• [EXERCISE]
Each line from the one with "Viewport: 384px width, 241px" through the final line of the entries below must be printed exactly, and the pictures must not be.

• [INPUT RECORDS]
= Beginning of Section =

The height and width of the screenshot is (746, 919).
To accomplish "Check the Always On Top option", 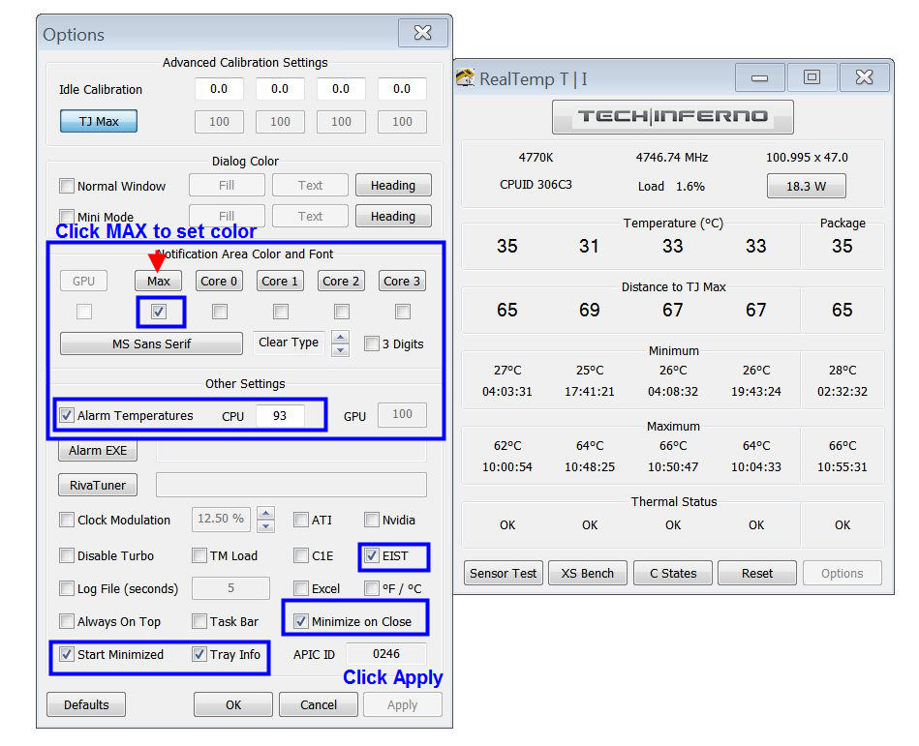I will pyautogui.click(x=67, y=621).
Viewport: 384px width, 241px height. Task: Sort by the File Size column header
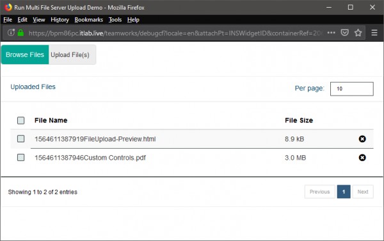click(299, 121)
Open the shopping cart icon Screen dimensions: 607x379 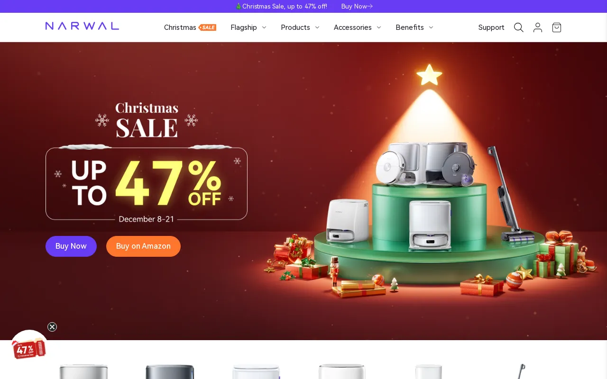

= End of Section =

• [RESULT OF THE EXERCISE]
Viewport: 384px width, 241px height. Task: Sort by the File Size column header
click(299, 121)
Open the shopping cart icon Screen dimensions: 607x379 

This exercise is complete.